Me longing to read a really good book.
This is really good, though not what I was mulling over in the night hours when I was trying to sleep. This bit is great:
But the slogan and the very model of church made something else all too clear: the elderly are not welcome. If it’s not your grandparents’ church it’s not likely to welcome your grandparents, is it? If it’s defined in opposition to what’s dear to them, it’s not likely to make a place for them, is it? In fact, it’s going to abandon the hymns they love, crank the music to levels they hate, drop the lights so they cannot see, and scratch ministry to the elderly in favor of ministry to the youth.
The “not your grandparents’ church” churches have proven themselves incredibly weak and fatally flawed. As Christians grapple with the fallout from the empty claims of the attractional model of church, it becomes clear: churches without grandparents are just as sick as churches with only grandparents.
What I was thinking about, though, in the middle of the night, was what exactly is wrong with The Book of Longings. It’s not that it’s a novel with Jesus as one of the characters. It’s not even that Jesus got married. I’m not that theologically prudish that I can’t read the imaginative efforts of others without wringing my hands or fainting. Sure, what if Jesus were married, and what if his wife’s name was Ana? That could have been a good novel, and I think if someone from past ages had written it, it might have been interesting. But this wasn’t. And I’ve been trying to figure out why. In the small hours, the answer was vouchsafed unto me by means of more internet scrolling.
It’s that the Book of Longings is propaganda, not art, and it’s the same genre of propaganda as the Left Behind series. It is just exactly the kind of religious propaganda that Americans peculiarly seem to love. Americans love the cult of youth, the cult of celebrity, and now, as we discover from The Book of Longings, the cult of the self. They love easy, fun stories without too much character development, and certainly no dark nights of the soul. They love the eschaton without the valley of the shadow of death. I’ve read about this somewhere, I can’t remember where. Something about Thomas Kincaid.
It’s not that all religious expression is propaganda, any more than all politics. But some religious expression is–some church services are lots more propaganda than worship, especially ones with no grandparents–and books, and “art,” and movies, oh my goodness the movies. It’s where you are afraid that all the people sitting in the pew or the theater aren’t going to “get it.” You have to package up the bits of truth you want them to have and shovel it down their poor throats. You don’t want them to question what you’re saying. You want them to keep paying their money and keep coming to get your product. You want them to accept your vision of the world because you know best.
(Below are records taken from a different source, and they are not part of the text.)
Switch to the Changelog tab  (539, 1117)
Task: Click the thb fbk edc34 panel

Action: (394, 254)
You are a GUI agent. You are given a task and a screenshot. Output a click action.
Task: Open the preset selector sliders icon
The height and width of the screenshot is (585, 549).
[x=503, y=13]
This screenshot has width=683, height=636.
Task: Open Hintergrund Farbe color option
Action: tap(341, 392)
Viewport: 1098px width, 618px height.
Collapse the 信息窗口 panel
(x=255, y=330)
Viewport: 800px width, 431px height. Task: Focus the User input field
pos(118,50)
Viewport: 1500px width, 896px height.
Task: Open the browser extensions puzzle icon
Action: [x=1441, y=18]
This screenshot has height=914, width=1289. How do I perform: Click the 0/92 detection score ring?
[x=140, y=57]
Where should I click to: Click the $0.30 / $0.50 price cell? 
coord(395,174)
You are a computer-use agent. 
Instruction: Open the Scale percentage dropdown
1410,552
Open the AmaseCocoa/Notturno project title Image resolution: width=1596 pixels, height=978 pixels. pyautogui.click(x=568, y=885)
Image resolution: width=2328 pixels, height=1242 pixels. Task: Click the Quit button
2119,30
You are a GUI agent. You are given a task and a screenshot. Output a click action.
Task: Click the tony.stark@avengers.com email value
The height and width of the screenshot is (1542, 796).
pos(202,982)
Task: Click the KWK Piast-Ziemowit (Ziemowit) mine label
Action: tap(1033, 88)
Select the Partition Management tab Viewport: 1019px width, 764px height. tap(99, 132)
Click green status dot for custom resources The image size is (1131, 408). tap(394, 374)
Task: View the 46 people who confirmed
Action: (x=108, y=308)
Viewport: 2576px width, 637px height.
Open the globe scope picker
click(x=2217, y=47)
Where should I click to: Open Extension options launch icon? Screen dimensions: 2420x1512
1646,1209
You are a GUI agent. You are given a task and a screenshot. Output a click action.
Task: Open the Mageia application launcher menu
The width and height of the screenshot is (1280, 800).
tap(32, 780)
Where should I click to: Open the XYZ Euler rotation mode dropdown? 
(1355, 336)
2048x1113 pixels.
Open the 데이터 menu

The new cult of the self is so easy, so “if you think of life this way you won’t have any real problems.” It’s not only boring, it’s not true. And so it has to be wrapped up in a veneer of manufactured conflict, of struggle that’s not really a struggle because it’s the thing that everyone wants anyway.
What I find so ironic is that the people who love The Book of Longings of course would sneer at and hate The Left Behind books, or Fireproof. They are much more clever than that foolishness. Except that the book–but more, the religious propaganda driving all these kinds of books–is just as bad. It is no more art than a Thomas Kincaid painting.